Module/gatk rnaseq/1.0 #184

Jwong684 · 2021-05-07T22:29:40Z

Pull Request Checklists

Important: When opening a pull request, keep only the applicable checklist and delete all other sections.

Checklist for New Module

Required

If applicable

I added more granular output subdirectories.
I added rules to the reference_files workflow to generate any new reference files.
I added subdirectories with large intermediate files to the list of scratch_subdirectories in the default.yaml configuration file.
I updated the list of available wildcards for the input files in the default.yaml configuration file.

Checklist for Updated Module

To be completed.

Kdreval

Thanks Jasper! I left some comments. I have another general question: there is {pair_status} wildcard, but no reference to normal samples in the module. RNASeq would be unpaired, so do we need this wildcard to be included?

Kdreval · 2021-05-08T07:17:25Z

demo/config.yaml

+    gatk_rnaseq:
+        inputs:
+            sample_bam: "data/{sample_id}.bam"
+            sample_bai: "data/{sample_id}.bam.bai"


This needs new line added at the end

It still shows no new line here, maybe I am looking at outdated file?

Sorry, I must have missed it. It's fixed

Kdreval · 2021-05-08T07:17:48Z

modules/gatk_rnaseq/1.0/config/default.yaml

+                window: 35 # window size between SNPs in cluster
+                cluster_size: 3 # at least 3 SNPs in cluster
+                # hard filtering (filters OUT) based on metrics: 
+                    # FS (FisherStrand): Phred-scale probability that there is a strand bias from a Fisher's test. (default FS > 30.0)

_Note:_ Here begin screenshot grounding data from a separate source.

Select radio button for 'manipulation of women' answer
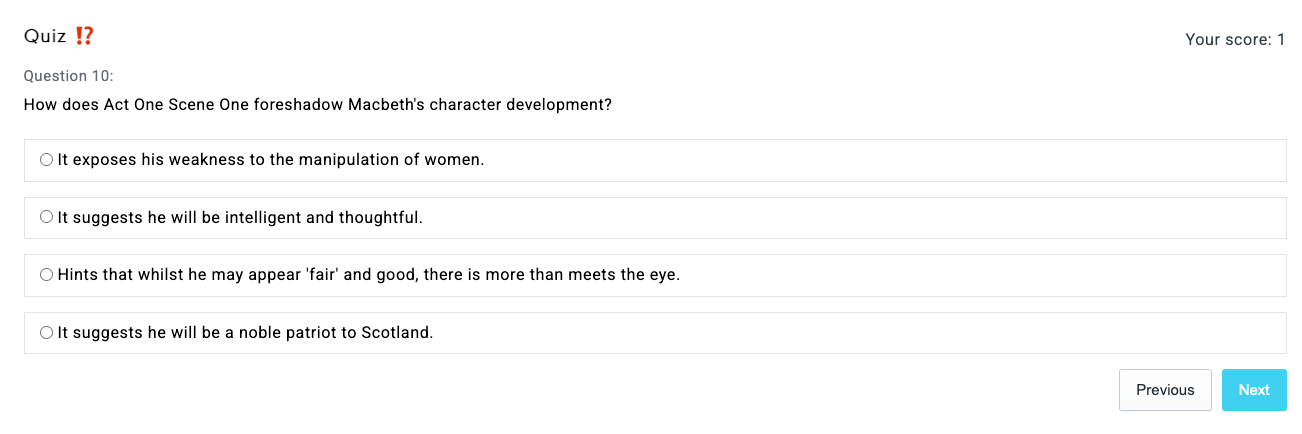Screen dimensions: 1302x434 (46, 160)
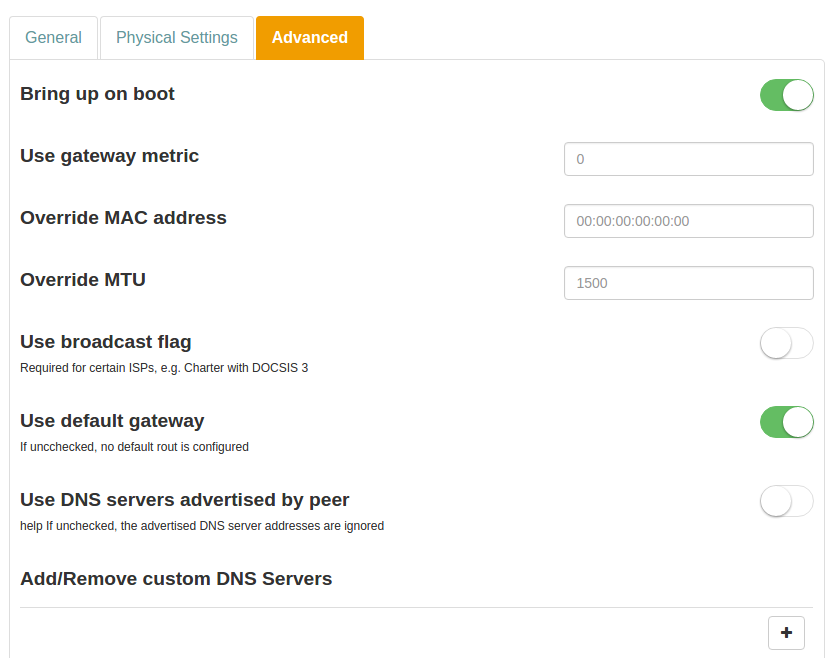Screen dimensions: 832x658
Task: Click the Bring up on boot label
Action: coord(97,94)
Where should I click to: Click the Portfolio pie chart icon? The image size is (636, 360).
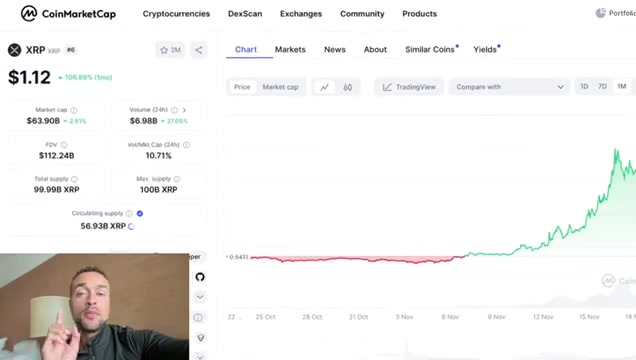tap(600, 13)
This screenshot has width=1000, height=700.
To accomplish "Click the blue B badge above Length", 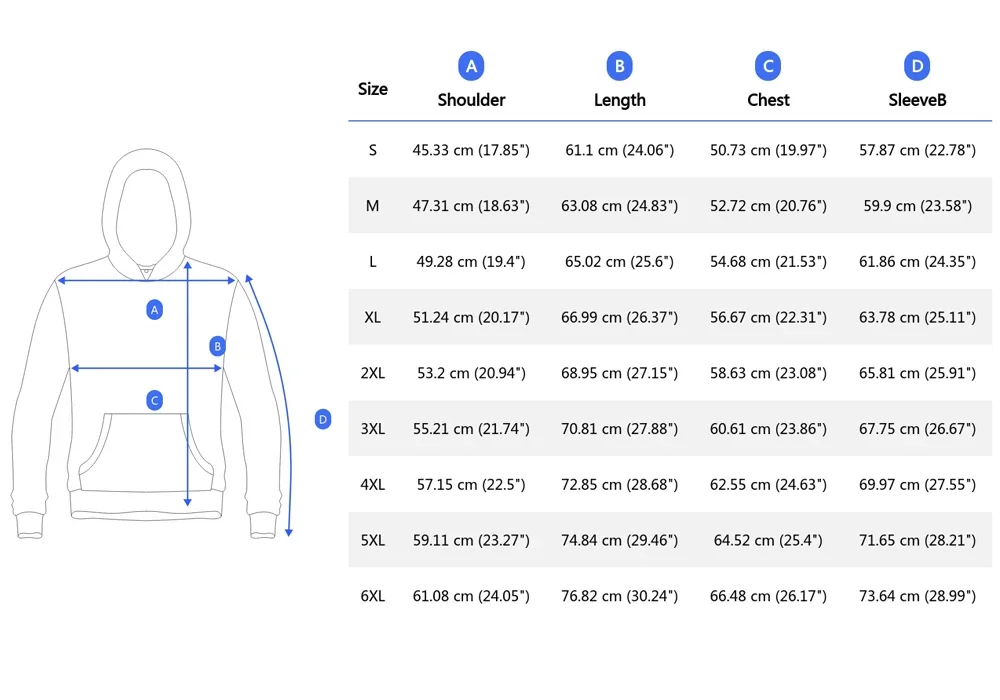I will click(619, 67).
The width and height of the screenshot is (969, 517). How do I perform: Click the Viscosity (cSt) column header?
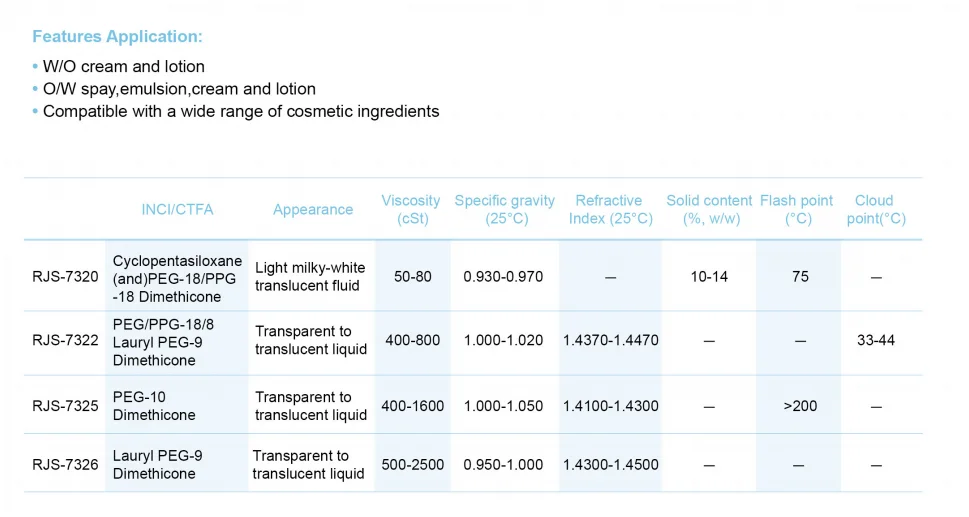pos(411,209)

Thanks for detailed documentation!

Kdreval · 2021-05-08T07:20:04Z

modules/gatk_rnaseq/1.0/config/default.yaml

+            bcftools: "{MODSDIR}/envs/bcftools-1.10.2.yaml"
+
+        threads:
+            gatk_splitntrim: 12


It is possible to combine these keys and reuse them across rules. In other words, if several rules need the same number of threads, they can refer to the same key in config. Same can be applied to resources as well. I think this reduces the number of keys to specify/adjust if needed, and reduces complexity of the config. What do you think?

It's possible, but wouldn't it also cause confusion if there's ever a need to change the numbers? Also, would there be a unique name that could be applied to a subset of the rules ("thread_12" would be non-descriptive and wouldn't indicate which rules would use this parameter)?

You are right, let's keep the more detailed and informative names

Kdreval · 2021-05-08T07:25:14Z

modules/gatk_rnaseq/1.0/envs/bcftools-1.10.2.yaml

@@ -0,0 +1,36 @@
+name: test-bcftools


This (and another environment file) should be rather in lcr-modules/envs/ folder, and symlinked in the module. This will make it easier to reuse same environments across modules, therefore reducing the need to build multiple environments. There is already an environment for bcftools with the same version, so you can just as well symlink lcr-modules/envs/bcftools/bcftools-1.10.2.yaml to this module

Kdreval · 2021-05-08T07:28:33Z

modules/gatk_rnaseq/1.0/envs/gatk_rnaseq.yaml

@@ -0,0 +1,352 @@
+name: bioinformatics


Is this environment just GATK or there is something else besides it that is required for this module to run? There is a GATK environment lcr-modules/envs/gatk/gatk-4.1.8.1.yaml, maybe it can be reused here? I see this one contains tools like, for example, bedtools, vcf2maf, tmux, and a lot of perl dependencies, but are they used in the module?

Hm that is a good question. I pulled it from a working environment. I'll test to see if it'll work with the gatk module

Yes it worked with gatk module. I will just use the symlinked version for both gatk and bcftools

Kdreval · 2021-05-08T07:33:07Z